Listed entries —
—————

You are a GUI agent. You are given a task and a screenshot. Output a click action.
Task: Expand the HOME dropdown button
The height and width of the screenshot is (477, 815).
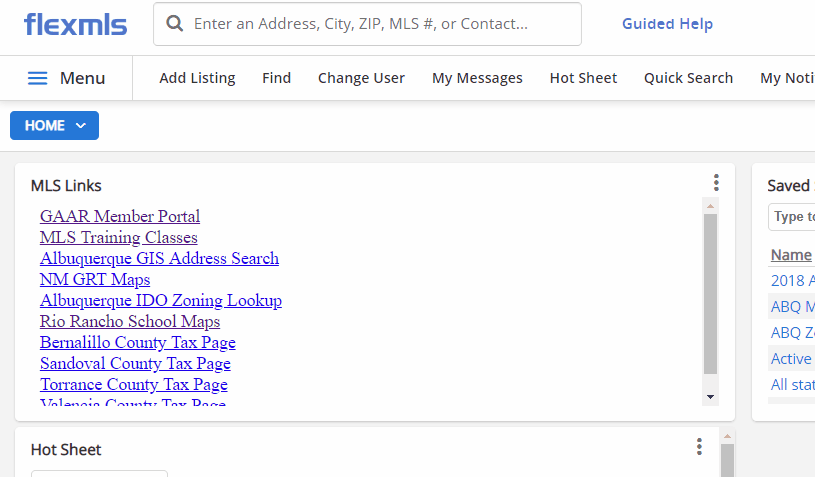click(55, 126)
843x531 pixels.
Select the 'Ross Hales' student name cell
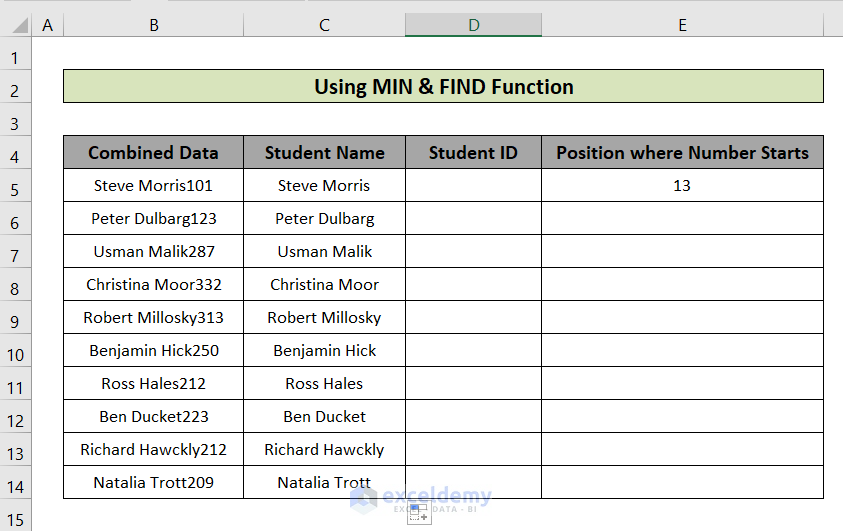(324, 384)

—————

Problem requirements —
Please set down each line of the data above exactly as written, without the pictures.

Response area —
You are a GUI agent. You are given a task and a screenshot. Output a click action.
Task: Expand the HOME dropdown button
The height and width of the screenshot is (477, 815).
click(55, 126)
843x531 pixels.
Select the 'Ross Hales' student name cell
(324, 384)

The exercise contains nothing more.